ABOUT THIS EXERCISE:
Please repeat exactly the lines below from the one containing "How do I perform: Click the ShopeePay logo?" down to the one containing "Task: Open Safari bookmarks book icon", both included, and nothing else.

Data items
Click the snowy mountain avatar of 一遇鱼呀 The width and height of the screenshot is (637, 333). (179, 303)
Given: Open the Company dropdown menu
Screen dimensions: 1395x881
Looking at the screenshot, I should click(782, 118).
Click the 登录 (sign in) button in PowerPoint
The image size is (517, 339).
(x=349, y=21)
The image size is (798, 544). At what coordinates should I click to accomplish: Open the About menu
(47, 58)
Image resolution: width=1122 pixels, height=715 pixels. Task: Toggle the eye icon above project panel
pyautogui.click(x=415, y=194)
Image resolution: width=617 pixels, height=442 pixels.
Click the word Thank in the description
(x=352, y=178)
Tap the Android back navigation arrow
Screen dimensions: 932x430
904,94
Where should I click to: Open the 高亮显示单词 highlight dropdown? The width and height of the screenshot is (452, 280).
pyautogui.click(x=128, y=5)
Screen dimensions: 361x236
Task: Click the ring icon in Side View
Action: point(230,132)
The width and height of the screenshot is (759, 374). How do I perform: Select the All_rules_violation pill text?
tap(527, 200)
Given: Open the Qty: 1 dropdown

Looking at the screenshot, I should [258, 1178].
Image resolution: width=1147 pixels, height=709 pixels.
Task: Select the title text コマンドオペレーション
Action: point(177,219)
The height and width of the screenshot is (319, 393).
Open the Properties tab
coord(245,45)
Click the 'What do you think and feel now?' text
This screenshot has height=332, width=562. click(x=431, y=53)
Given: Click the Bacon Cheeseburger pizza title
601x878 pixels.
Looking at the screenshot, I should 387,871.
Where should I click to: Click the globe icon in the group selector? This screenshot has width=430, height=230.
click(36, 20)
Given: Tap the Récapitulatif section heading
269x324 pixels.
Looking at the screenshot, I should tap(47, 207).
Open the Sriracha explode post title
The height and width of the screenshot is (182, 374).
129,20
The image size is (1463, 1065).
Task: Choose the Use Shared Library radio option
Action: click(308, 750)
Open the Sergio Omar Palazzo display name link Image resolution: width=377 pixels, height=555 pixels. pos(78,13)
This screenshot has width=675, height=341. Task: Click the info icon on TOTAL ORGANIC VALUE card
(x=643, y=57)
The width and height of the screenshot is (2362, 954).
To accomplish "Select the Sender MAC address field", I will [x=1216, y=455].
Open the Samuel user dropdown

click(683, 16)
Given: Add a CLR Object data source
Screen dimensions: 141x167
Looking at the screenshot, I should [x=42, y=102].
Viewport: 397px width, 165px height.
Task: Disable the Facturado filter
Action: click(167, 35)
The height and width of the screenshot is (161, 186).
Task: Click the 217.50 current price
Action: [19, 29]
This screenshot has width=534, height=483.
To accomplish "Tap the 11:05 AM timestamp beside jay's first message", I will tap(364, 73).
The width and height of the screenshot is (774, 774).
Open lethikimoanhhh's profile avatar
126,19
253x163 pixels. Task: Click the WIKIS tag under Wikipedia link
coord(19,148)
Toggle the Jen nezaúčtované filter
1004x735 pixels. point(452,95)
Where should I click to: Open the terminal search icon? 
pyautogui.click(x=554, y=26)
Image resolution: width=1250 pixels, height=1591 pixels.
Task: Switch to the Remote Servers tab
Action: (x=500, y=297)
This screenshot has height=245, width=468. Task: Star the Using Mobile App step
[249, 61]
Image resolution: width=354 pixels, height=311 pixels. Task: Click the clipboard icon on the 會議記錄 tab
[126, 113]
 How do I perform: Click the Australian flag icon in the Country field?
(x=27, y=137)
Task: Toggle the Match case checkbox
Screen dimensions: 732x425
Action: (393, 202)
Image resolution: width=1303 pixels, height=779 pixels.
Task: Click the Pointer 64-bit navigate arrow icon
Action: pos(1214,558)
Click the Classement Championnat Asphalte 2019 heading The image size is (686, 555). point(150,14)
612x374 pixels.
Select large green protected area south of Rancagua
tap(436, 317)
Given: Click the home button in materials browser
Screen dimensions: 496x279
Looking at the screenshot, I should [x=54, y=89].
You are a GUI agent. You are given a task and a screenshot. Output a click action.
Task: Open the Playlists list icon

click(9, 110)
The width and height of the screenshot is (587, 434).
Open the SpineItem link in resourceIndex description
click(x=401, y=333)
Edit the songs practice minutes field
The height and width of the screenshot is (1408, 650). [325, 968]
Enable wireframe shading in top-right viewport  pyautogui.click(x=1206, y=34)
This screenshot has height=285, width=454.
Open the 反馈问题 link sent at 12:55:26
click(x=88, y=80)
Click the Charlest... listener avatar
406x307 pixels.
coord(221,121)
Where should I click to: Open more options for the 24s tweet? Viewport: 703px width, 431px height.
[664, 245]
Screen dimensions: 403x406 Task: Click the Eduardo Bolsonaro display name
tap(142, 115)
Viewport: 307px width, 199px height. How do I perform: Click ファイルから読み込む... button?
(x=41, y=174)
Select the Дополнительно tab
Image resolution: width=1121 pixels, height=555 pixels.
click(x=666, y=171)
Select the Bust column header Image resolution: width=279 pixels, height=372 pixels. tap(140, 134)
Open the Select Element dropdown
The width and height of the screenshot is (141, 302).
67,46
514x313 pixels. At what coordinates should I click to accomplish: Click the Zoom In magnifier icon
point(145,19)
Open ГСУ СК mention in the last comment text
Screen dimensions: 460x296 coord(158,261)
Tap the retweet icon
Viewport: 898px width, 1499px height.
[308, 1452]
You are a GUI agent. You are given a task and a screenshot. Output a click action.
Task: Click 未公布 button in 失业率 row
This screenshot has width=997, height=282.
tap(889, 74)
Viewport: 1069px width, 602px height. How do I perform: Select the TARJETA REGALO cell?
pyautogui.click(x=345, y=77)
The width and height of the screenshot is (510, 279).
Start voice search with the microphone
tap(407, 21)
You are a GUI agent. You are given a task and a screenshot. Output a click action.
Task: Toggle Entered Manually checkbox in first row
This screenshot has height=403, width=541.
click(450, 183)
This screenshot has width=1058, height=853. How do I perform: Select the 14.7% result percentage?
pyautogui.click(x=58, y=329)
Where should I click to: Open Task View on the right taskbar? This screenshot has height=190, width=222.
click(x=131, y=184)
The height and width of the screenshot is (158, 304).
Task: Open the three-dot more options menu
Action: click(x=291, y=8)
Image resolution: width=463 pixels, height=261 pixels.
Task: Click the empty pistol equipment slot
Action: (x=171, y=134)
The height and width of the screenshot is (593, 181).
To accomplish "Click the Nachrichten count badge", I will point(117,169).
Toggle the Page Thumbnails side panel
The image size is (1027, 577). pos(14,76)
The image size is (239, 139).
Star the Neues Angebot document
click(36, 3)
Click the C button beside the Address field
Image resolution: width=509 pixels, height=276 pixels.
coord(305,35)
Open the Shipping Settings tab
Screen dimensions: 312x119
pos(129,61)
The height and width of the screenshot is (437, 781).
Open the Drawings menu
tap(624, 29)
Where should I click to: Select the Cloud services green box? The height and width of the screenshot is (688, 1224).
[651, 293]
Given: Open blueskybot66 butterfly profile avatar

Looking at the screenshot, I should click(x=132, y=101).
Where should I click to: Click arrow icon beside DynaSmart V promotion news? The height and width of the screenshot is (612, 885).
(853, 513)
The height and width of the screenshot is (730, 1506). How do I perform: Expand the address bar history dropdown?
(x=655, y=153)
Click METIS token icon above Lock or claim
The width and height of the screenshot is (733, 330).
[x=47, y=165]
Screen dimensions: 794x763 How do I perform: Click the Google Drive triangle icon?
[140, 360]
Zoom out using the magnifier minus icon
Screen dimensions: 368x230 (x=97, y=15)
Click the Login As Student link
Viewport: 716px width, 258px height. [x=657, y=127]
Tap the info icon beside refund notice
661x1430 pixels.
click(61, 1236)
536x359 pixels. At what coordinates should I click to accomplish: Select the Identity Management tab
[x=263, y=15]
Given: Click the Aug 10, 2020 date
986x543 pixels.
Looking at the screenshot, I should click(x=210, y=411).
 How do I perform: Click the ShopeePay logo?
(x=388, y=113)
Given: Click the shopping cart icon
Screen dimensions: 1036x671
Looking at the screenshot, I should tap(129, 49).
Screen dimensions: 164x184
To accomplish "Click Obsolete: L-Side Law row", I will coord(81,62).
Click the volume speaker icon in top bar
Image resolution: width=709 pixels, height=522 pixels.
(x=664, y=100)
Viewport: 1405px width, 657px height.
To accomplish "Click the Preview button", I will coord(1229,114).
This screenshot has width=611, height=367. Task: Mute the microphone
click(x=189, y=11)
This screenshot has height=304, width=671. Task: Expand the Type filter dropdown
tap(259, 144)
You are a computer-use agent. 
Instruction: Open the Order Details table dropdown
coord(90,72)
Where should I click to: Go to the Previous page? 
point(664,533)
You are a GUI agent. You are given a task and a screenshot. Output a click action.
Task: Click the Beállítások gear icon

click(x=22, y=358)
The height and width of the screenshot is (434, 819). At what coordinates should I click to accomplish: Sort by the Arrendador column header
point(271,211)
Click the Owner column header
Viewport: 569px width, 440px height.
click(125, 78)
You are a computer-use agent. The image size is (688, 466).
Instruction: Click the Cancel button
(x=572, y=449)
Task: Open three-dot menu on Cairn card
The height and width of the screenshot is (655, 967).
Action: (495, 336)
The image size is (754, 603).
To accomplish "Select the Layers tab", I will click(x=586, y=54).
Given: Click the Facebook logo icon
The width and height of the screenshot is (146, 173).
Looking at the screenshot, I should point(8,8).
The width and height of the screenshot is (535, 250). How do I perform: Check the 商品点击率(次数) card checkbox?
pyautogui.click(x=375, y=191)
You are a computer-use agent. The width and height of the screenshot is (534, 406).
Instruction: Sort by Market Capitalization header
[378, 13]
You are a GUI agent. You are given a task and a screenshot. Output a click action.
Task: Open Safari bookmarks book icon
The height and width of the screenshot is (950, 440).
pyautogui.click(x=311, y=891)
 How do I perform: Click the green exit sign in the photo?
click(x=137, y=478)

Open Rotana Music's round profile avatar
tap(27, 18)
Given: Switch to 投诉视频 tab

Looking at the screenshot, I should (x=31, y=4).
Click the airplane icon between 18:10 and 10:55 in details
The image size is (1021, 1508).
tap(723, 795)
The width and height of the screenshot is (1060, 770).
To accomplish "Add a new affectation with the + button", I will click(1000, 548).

WRITTEN RESPONSE:
 How do I perform: Click the ShopeePay logo?
(x=388, y=113)
Given: Click the shopping cart icon
Screen dimensions: 1036x671
Looking at the screenshot, I should tap(129, 49).
Screen dimensions: 164x184
To accomplish "Click Obsolete: L-Side Law row", I will coord(81,62).
Click the volume speaker icon in top bar
Image resolution: width=709 pixels, height=522 pixels.
(x=664, y=100)
Viewport: 1405px width, 657px height.
To accomplish "Click the Preview button", I will coord(1229,114).
This screenshot has width=611, height=367. Task: Mute the microphone
click(x=189, y=11)
This screenshot has height=304, width=671. Task: Expand the Type filter dropdown
tap(259, 144)
You are a computer-use agent. 
Instruction: Open the Order Details table dropdown
coord(90,72)
Where should I click to: Go to the Previous page? 
point(664,533)
You are a GUI agent. You are given a task and a screenshot. Output a click action.
Task: Click the Beállítások gear icon

click(x=22, y=358)
The height and width of the screenshot is (434, 819). At what coordinates should I click to accomplish: Sort by the Arrendador column header
point(271,211)
Click the Owner column header
Viewport: 569px width, 440px height.
click(125, 78)
You are a computer-use agent. The image size is (688, 466).
Instruction: Click the Cancel button
(x=572, y=449)
Task: Open three-dot menu on Cairn card
The height and width of the screenshot is (655, 967).
Action: (495, 336)
The image size is (754, 603).
To accomplish "Select the Layers tab", I will click(x=586, y=54).
Given: Click the Facebook logo icon
The width and height of the screenshot is (146, 173).
Looking at the screenshot, I should point(8,8).
The width and height of the screenshot is (535, 250). How do I perform: Check the 商品点击率(次数) card checkbox?
pyautogui.click(x=375, y=191)
You are a computer-use agent. The width and height of the screenshot is (534, 406).
Instruction: Sort by Market Capitalization header
[378, 13]
You are a GUI agent. You are given a task and a screenshot. Output a click action.
Task: Open Safari bookmarks book icon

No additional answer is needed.